The Indian Gaming Regulatory Act and Governor Brown’s “Concurrence” Under Section 20
Governor Brown’s action in authorizing both tribes ability to game on non-traditional lands, is also consistent with the Indian Gaming Regulatory Act, the IGRA, the federal law that provides the regulatory framework within which Indian gaming is to occur within the United States. Under IGRA, gaming must occur on “Indian lands”, which is strictly defined within the IGRA and by the National Indian Gaming Commission (NIGC) regulations. Also, gaming can only occur on lands acquired by a tribe after IGRA’s 1988 enactment under certain exceptions. The exception used by Governor Brown in approving the North Fork and Enterprise tribal gaming compacts is referred to as the IGRA “Section 20” exception. This section requires the State Governor’s “concurrence” with the Tribe’s desire to game on lands outside their reservation. In short, the Governor is required to weigh the positives and negatives of the request and make a decision. Such concurrence happens rarely and in fact has only happened several times since IGRA’s enactment.
While the public, anti-gaming groups and most surely some tribes will see the Governor’s actions in approving both compacts as “opening the flood gates” to more off-reservation gaming, and wholly unfair to their interests, the Governor is well advised to address this concern for future Section 20 decisions by developing a succinct, publically vetted, IGRA Section 20 policy. This policy would result in an in-depth case by case analysis in cases where Tribe’s desire to game on lands outside their reservation. Some factors could include the Tribe’s history, the benefits to the Tribe and the local economy, weighed against the impacts on the local area and impacts on local tribes (included in the North Fork compact is a provision for North Fork to make payments to the Picayune Rancheria of Chukchansi Indians, a local tribe, to assist with potential economic impacts as a result of the Section 20 decision) who cannot move their operations to better, more visible and frequented locations. This policy could also be used to assist tribes, who hold lands in environmentally sensitive areas, areas not economically viable, or areas that lack appropriate or developed infrastructure, to directly participate in the gaming revenues of a Section 20 tribe, as a means of gaining self-sufficiency.
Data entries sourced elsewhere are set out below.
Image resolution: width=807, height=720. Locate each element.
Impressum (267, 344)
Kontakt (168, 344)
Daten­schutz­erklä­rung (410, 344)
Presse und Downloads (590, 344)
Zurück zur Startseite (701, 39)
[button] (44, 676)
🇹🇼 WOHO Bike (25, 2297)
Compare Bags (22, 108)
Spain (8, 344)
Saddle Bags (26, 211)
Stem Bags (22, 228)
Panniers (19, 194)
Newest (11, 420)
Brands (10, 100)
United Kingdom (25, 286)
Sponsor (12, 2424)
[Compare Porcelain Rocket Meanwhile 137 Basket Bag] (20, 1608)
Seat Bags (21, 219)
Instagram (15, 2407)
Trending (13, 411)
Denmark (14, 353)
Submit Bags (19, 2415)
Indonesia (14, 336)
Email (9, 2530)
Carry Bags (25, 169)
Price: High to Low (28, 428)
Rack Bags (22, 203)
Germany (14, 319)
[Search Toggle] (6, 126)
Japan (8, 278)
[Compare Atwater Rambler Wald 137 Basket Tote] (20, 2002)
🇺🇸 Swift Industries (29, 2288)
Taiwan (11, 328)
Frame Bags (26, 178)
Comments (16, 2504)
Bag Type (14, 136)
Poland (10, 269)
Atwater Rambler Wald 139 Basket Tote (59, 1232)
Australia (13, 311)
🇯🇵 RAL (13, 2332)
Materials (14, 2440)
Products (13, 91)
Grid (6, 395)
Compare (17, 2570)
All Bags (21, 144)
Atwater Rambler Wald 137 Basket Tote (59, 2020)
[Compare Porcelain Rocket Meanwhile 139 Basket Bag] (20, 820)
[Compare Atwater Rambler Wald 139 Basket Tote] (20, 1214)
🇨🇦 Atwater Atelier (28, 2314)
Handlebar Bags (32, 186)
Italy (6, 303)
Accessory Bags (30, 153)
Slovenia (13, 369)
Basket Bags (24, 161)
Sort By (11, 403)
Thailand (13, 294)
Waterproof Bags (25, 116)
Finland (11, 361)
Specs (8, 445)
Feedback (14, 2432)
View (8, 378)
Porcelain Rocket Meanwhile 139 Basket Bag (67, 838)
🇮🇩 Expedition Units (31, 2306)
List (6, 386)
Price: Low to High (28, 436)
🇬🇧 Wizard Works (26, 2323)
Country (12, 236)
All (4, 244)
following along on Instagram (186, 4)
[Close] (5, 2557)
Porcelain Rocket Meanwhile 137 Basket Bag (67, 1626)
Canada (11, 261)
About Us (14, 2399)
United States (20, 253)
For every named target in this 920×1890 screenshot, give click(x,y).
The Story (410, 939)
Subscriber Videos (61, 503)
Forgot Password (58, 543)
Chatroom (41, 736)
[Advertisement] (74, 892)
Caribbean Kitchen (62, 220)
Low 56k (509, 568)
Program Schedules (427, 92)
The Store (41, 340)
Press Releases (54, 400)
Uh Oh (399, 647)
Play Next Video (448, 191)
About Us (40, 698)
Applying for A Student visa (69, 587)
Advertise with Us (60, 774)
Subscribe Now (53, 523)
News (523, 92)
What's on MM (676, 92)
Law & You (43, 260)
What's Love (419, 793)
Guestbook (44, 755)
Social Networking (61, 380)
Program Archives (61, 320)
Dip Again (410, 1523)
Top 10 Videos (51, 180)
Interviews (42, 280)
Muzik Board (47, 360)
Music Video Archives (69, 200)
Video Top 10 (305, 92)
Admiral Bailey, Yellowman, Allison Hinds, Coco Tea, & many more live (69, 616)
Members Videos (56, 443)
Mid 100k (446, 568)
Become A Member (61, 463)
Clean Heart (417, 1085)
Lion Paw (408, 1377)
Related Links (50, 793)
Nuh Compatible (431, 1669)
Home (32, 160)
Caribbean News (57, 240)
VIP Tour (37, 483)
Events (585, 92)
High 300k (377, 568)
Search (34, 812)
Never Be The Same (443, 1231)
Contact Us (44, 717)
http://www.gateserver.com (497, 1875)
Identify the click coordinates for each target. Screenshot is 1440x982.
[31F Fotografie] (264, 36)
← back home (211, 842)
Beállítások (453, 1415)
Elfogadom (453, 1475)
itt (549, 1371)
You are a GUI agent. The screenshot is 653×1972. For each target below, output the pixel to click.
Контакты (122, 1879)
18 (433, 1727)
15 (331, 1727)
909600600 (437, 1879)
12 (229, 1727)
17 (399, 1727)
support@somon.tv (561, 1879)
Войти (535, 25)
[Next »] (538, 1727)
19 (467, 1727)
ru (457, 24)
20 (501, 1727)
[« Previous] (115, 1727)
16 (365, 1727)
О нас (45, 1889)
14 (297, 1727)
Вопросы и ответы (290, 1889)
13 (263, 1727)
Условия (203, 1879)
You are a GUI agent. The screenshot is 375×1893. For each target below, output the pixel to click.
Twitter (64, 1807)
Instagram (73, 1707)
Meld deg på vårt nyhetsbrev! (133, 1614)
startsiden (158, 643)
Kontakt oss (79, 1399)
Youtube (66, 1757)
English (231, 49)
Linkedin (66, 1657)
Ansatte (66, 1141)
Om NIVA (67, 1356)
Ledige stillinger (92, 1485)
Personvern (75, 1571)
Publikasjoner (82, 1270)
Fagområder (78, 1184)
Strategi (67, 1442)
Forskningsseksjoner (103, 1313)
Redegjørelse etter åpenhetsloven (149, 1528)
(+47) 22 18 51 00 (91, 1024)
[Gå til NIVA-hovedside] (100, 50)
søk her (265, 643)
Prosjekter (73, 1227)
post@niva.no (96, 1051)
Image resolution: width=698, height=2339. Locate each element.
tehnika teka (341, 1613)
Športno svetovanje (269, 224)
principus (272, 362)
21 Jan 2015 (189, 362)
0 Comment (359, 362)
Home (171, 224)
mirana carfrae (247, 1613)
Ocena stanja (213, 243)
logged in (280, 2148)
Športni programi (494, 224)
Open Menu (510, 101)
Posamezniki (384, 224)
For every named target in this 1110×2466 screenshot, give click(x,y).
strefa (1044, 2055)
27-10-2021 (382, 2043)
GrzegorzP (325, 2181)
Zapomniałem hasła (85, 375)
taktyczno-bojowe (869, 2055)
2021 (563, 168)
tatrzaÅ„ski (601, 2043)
Tribes who may be impacted by a Section 20 decision should also be more open to collaborating with their Section 20 neighbor to create economies of scale, cost savings and to increase revenues for both Tribes. Use of the Section 20 exception too freely by the Governor or subjecting it to an overly politicized process may well spell doom for Indian gaming in California, possibly violate previously negotiated tribal compacts and erode the public’s trust and clear desire that tribal gaming be limited to “reservation lands” when they voted to affirm Proposition 1A.
Jack Duran is affiliated with the Ysleta del Sur Pueblo of El Paso, Texas and is the owner of Duran Law Office, a Roseville, California, based Native American law firm.